By Kevin Shannahan
In an earlier article on the protest on the riverbank, I started the piece with a quote from the First Amendment to the United States’ Constitution guaranteeing “the right of the people peaceably to assemble, and to petition the government for a redress of grievances.” In an increasingly fractious nation in which we talk, or all too often, yell, past one another rather than to one another, that quote from the Bill of Rights bears repeating.
The Natchitoches Courthouse was the scene of peaceful, dignified and determined protest Monday, June 8 as a racially diverse group of several hundred people from every walk of life gathered to speak out against racism and the unequal treatment afforded minorities in our community and larger society.
The event was sponsored by 100 Black Men of Natchitoches, The Local Pastor’s Association, Natchitoches’ Black Heritage Committee, the Natchitoches Branch of the NAACP, Unheard Voices of Natchitoches, and Rock the Vote. Natchitoches Mayor Lee Posey was there as were city council members Don Mims, Dale Neilson,Eddie Harrington and Sylvia Morrow. City Council candidate Betty Sawyer was also in attendance as was Parish President John Richmond. Reverends Steve and Ali Harris were joined by several other preachers, area politicians and representatives from 100 Black Men of Natchitoches in addressing the crowd.
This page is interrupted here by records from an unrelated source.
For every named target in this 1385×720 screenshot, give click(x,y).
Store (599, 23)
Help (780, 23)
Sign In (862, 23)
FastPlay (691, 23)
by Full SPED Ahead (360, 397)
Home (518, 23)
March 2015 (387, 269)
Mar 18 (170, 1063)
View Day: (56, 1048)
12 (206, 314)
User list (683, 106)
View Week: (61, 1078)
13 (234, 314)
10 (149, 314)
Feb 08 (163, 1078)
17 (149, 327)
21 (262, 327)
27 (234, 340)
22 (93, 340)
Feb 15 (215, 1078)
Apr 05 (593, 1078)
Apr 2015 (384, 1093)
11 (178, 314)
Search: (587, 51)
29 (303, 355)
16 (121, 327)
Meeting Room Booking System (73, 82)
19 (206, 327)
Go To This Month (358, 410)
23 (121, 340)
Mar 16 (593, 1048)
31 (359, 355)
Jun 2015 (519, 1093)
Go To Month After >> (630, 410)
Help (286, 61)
There were common themes to the speeches. Racism isn’t something a child is born with. It is a learned behavior. Our common Christian heritage should leave no room for racial division, nor should our government. One of the first speakers quoted the Declaration of Independence that “…all men are created equal, that they are endowed by their Creator with certain unalienable rights, that among these are life, liberty, and the pursuit of happiness….” We have fallen woefully short of that goal in our nation’s history.
I looked around the crowd and saw several men and women I know as fellow Veterans. Several of them have shed their blood on foreign soil in defense of this nation. I saw entire families, small children sitting on their father’s shoulders watching the event. They were all gathered together in peaceful, dignified determination to challenge their community to be the best it can be, to live up to promises of our nation’s founding.
The protest was ordinary people from every walk of life coming together to exercise “…the right of the people peaceably to assemble, and to petition the government for a redress of grievances…” Once again, I saw my city and my nation at its finest. Let’s get to work.